Document extract ▸
This is usually done because many types of cancer have a marked tendency to produce lymph node metastasis early on in their natural history. This is particularly true of melanoma, head and neck cancer, differentiated thyroid cancer, breast cancer, lung cancer, gastric cancer and colorectal cancer. Famed British surgeon Sir Berkeley Moynihan once remarked that "the surgery of cancer is not the surgery of organs; it is the surgery of the lymphatic system".
The better known examples of lymphadenectomy are axillary lymph node dissection for breast cancer; radical neck dissection for head and neck cancer and thyroid cancer; D2 lymphadenectomy for gastric cancer; and total mesorectal excision for rectal cancer.
More recently, the concept of sentinel lymph node mapping has been popularized by Dr. Donald Morton and others. Cancer with various primary sites, breast, melanoma, colorectal, etc, often metastasize early to the first drainage lymphatic basin. This process is predictable anatomically according to the primary site in the organ and the lymphatic channels. The first nodes (sentinel nodes) can be identified by particulate markers such as lymphazurin, methylene blue, india ink and radio-labelled colloid protein particles injected near the tumor site. The draining sentinel node can then be found by the surgeon and excised for verification by the pathologist if tumor cells are present, and often these tumor cells are few and only easily recognized by careful examination or by using techniques such as special stains, i.e. immunohistochemical. When the sentinel node is free of tumor cells, this is highly predictive of freedom from metastasis in the entire lymphatic basin, thus leading to futility of a full node dissection.

Data section ▸
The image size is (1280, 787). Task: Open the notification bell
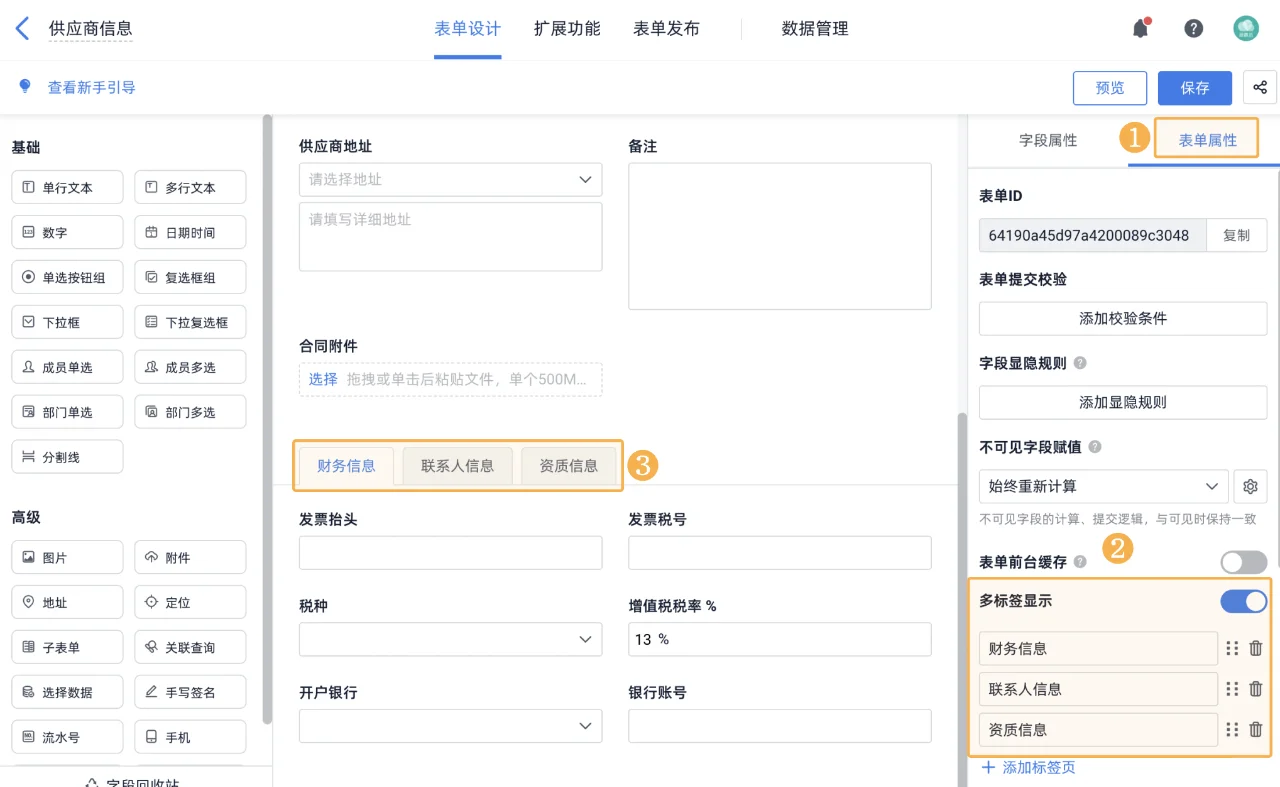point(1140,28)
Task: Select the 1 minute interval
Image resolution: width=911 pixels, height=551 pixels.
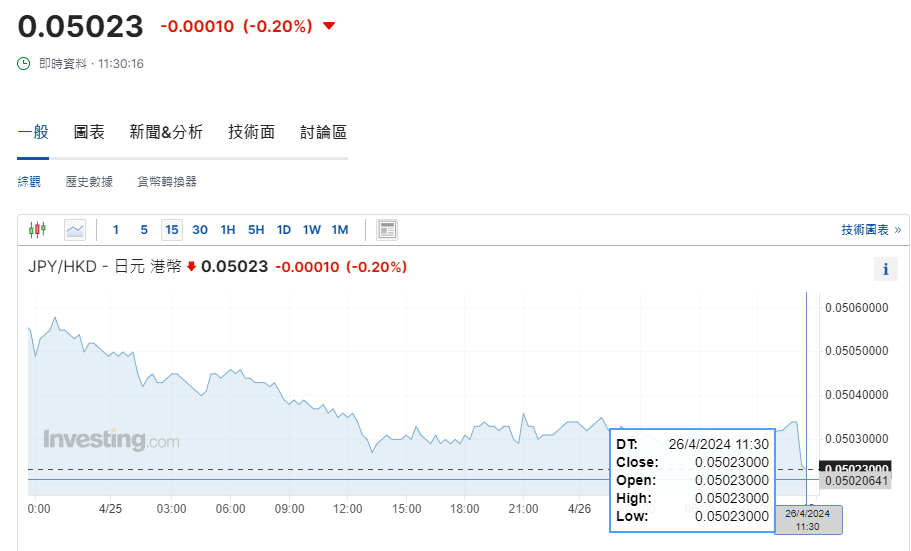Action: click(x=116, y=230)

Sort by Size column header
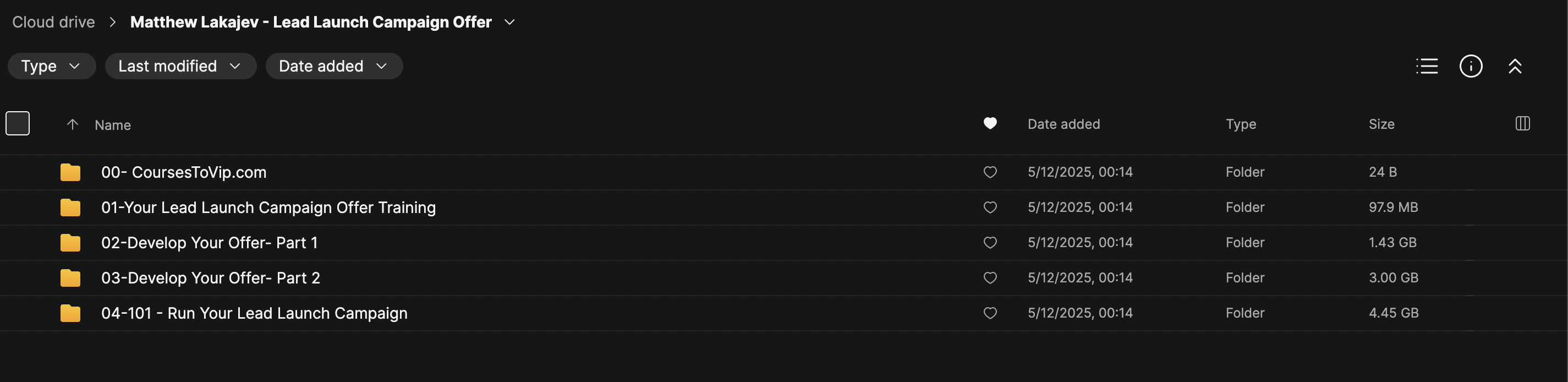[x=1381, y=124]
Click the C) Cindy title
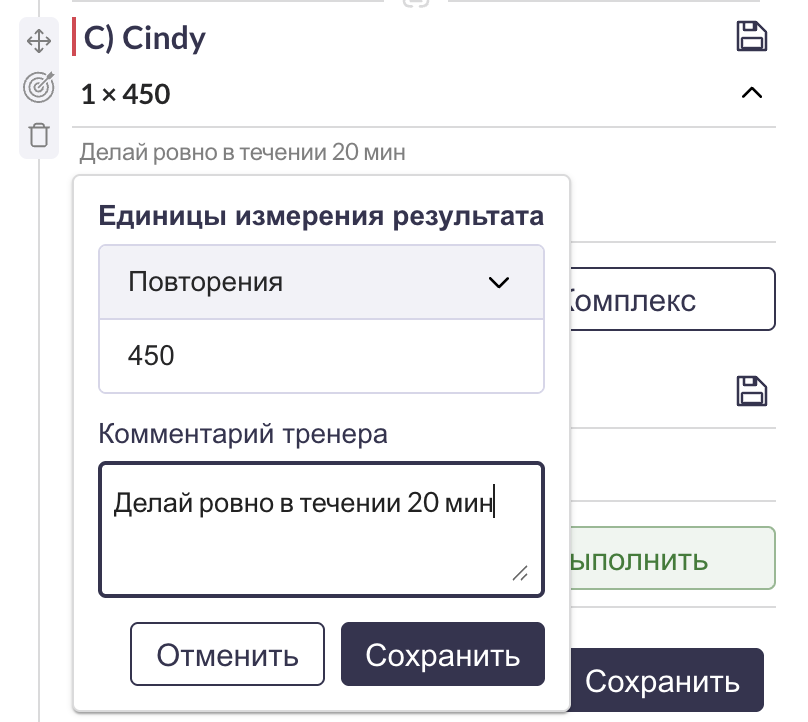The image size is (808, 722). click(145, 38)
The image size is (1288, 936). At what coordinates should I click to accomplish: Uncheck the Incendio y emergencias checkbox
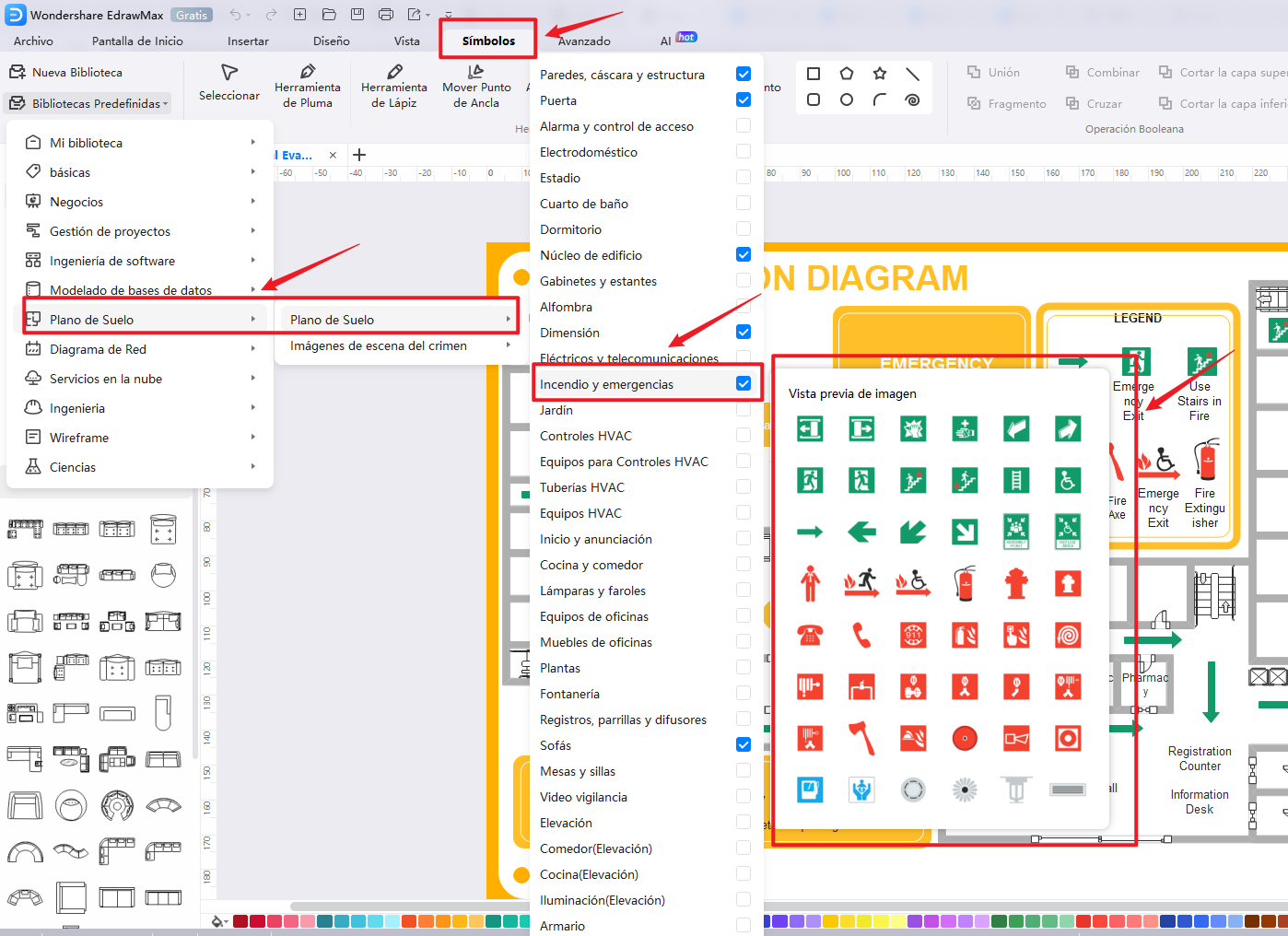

Your tasks ▸
**1.** Name every particulate marker that the lymphadenectomy text gives for identifying sentinel nodes.
**2.** Pick up the lymphadenectomy text after its last sentence and extend it.

Your written answers ▸
**1.**
- lymphazurin
- methylene blue
- india ink
- radio-labelled colloid protein particles

**2.**
The practice of sentinel lymph node mapping has changed the surgical approach in many cancer systems, sparing a formal lymph node dissection for patients with sentinel lymph node negative for tumor and directing a full node dissection for patients with sentinel lymph node positive for tumor metastases. For example in stage II breast carcinoma, using the sentinel lymph node technique, 65% of patients could be spared from a formal node dissection.